Sorry mate, I haven't personally even heard of this machine but if you go to the Hobbies web site (they still exist, new owners though) and look at the books section you'll find various Hobbies catalogues plus a book of the company history.

Link: www. always hobbies dot com.

Also there's a member here, "scrimper" who knows a lot about Hobbies and fret/scroll saw history. I suggest you send him a PM.

HTH

AES


----------



## tripod 59 (18 Aug 2016)

Many thanks for that,i have quite a bit of imformation about the fret saw,but i am short of any pictures of the machine especially the rear of the machine where there is a spring fitted,it fits on to the bottom of the arms and joins a rod to connect it to the bottom of the rear leg, this is missing on mine and i need a picture of it to see how it all fits together


----------



## scrimper (19 Aug 2016)

You are very lucky to have a Suffolk machine, they are as rare as 'hens teeth', I have never seen one. I don't know much about this model other than it was introduced in 1917 and as far as I know they did not make that many and certainly by 1927 it was no longer in their handbook. I have a picture and will post later in this thread I will look at my hobbies literature to see if I have any more. It looks to be a very well built machine of heavy construction, I am very envious.


----------



## AES (19 Aug 2016)

There yer go tripod, I said "scrimper" would know at least "a bit".

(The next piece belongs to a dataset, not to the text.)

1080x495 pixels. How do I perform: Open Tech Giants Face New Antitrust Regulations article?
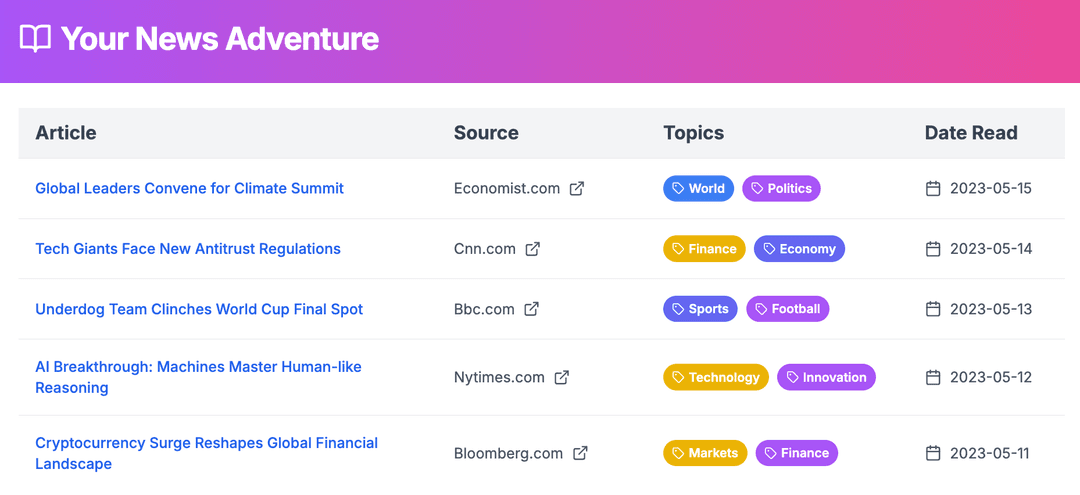[x=188, y=249]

@scrimper - good to see you back mate. Hope you're "recovering a bit" now after your loss. We do sympathise, my wife found a stray mongrel puppy as a puppy, just bunged down a concrete monsoon drain when we lived in Singapore, and we (and the vet) doubted she's make it (the dog)! 5 years later we brought her home fit & healthy with us and she lived another 12 years before we had to put her down. No dry eye in the place!

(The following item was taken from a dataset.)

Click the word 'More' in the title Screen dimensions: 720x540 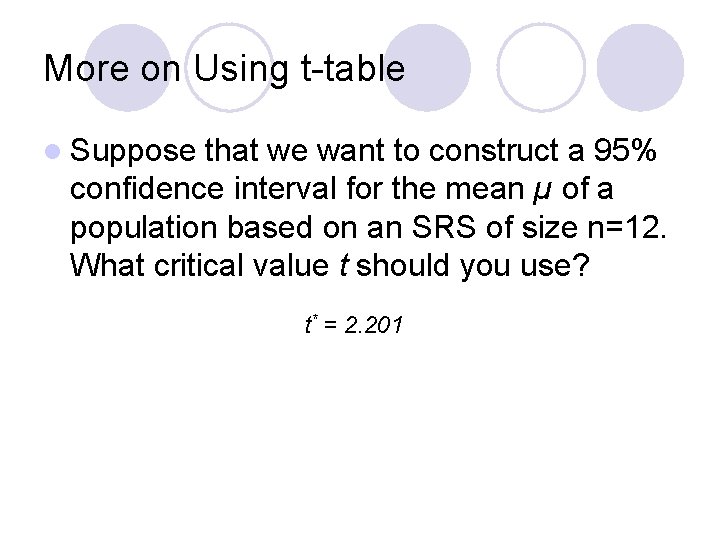tap(86, 68)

Sorry for thread drift tripod.

AES


----------



## tripod 59 (20 Aug 2016)

No probs AES, for your help, hiya Scrimper,i have a picture of the saw which is in the book the hobbies story but it doent show the back part of the machine,looking at it the spring attaches to the bottom of the arms and then is connected to the bottom of the rear leg by a metal rod which i think has an eyelet at the top to connect the spring to,also the bottom blade clamp is missing so i will need to try and find out what it looks like, other wise it is complete, its a big machine,and very heavy being solid cast, should look great when restored


----------



## Rhyolith (21 Aug 2016)

Could you post a picture of your fretsaw? I have never seen an Hobbies Suffolk!


----------



## tripod 59 (21 Aug 2016)

Hopefully this has come out ok, this is the saw as brought


----------



## tripod 59 (21 Aug 2016)

Hear is the front view


----------



## AES (21 Aug 2016)

Blimey, that really IS a big lump tripod. Must weigh a ton!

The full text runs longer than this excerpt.